Henry didn’t respond but instead glared at her. He may as well have thrown a machete at her for how his silent gesture pained her.
The door clicked open, and Alesia entered with trays of lunch food, followed by two clients and Rick, the firm’s other NOLA attorney.
As she and Henry stood to greet them she eyed her almost-husband. Her ex-fiancé. The man who’d broken her heart.
Henry was tall and professional-looking, whether dressed in a classic suit as he was now or in cargo shorts and a T-shirt. He’d been born to inherit his father’s firm, a lawyer’s mind part of his gene pool. And until their wedding weekend, she hadn’t seen that he’d also inherited the insatiable need to make everything appear perfect. Hence the pristine wedding they’d almost gone through with. Henry wasn’t a people-pleaser though, especially not to his parents. He’d bucked their sensibilities and desires by choosing to marry her, a black woman from a bayou family. Henry had never seen her as anything other than the woman he’d decided to marry. She believed that.
What Henry had refused to see, however, was that his father was never going to leave the firm to Henry as long as Sonja was his wife. The firm was going to be dissolved and all of his father’s money locked up in trust funds for future grandchildren, be it theirs or his siblings’. Sonja didn’t care about the financials for her, but she cared for Henry. He deserved more, and his constant state of denial with his parents drove her nuts. Henry’s younger brother, Gus, had formed his own life with his shipbuilding business in New Orleans, and Henry’s sister, Jena, was very much her own person.
Henry’s younger sister was a social worker who thrived on her job in New Orleans, but she was also in the U.S. Navy reserves and often traveled overseas. Jena had missed the un-wedding because she was somewhere in South America doing who knew what kind of operations for the government. She hadn’t gone to law school; neither had Henry’s younger brother, Brandon, always “Gus” to Henry.
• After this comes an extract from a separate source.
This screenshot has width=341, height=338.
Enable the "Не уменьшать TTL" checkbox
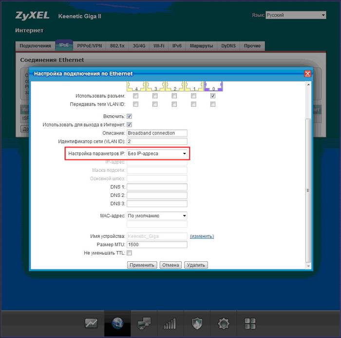point(129,253)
It wasn’t about the money, which was significant, but about family legacy. Henry was the man to change it, to turn the law firm into a contemporary, relevant part of the community, serving diverse clients and causes. He saw that corporate law didn’t have to mean serving the same good ol’ boys his father had.
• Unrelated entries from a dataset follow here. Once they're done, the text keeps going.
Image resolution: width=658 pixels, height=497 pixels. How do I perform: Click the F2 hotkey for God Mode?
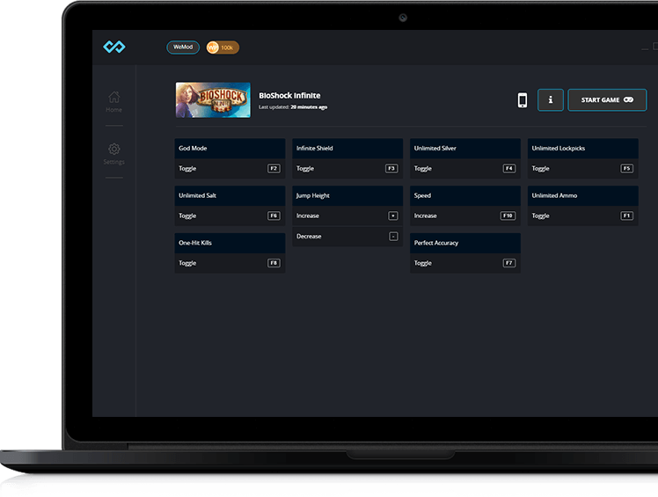274,168
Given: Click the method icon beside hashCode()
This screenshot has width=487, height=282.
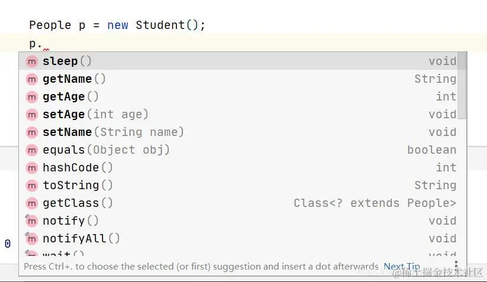Looking at the screenshot, I should (x=32, y=168).
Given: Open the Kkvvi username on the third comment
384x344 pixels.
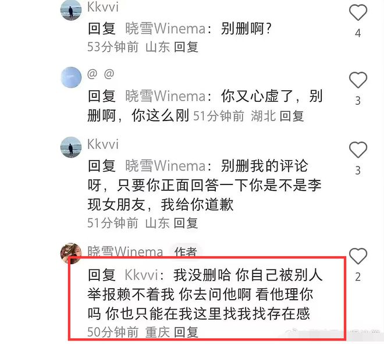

But Henry would never have the chance to improve upon his family legacy if she were around...unless he’d taken her up on her suggestion that they start his own family firm. She remembered offering her opinion after work last Christmastime. He’d looked at her like she had horns growing out of her head, so she’d dropped it. Thought Henry would come around to seeing he needed to start his own legacy. She’d been wrong. Henry was too loyal to the Boudreaux legacy. His father might be a jerk, but one of his great-grandfathers had worked to rebuild a free South after the Civil War. Henry wanted that to be his legacy.
The younger siblings had gotten the hell away from the family dynasty. But not Henry. Henry needed to be part of his father’s legacy in a way the other two didn’t. Because Sonja saw this, saw the need in the man she loved so desperately, she’d had no choice but to back out of their marriage. She’d do anything for Henry’s happiness, and Henry would never be happy without knowing he’d made a difference in what his father had begun.
He’d never forgive her for leaving him the way she did, and that was all right. Sonja didn’t want Henry’s forgiveness. She’d wanted his love, understanding, and trust, but her expectations had been too much.
Henry didn’t have it to give. And just as well—she hadn’t been completely honest with him. All of the discussions she’d had with his parents, no matter how acrimonious, should have been relayed to him.
And as she watched him, the one man she’d ever pinned all her hopes on, she had to face the cold hard truth. She was as unworthy of trust as Henry.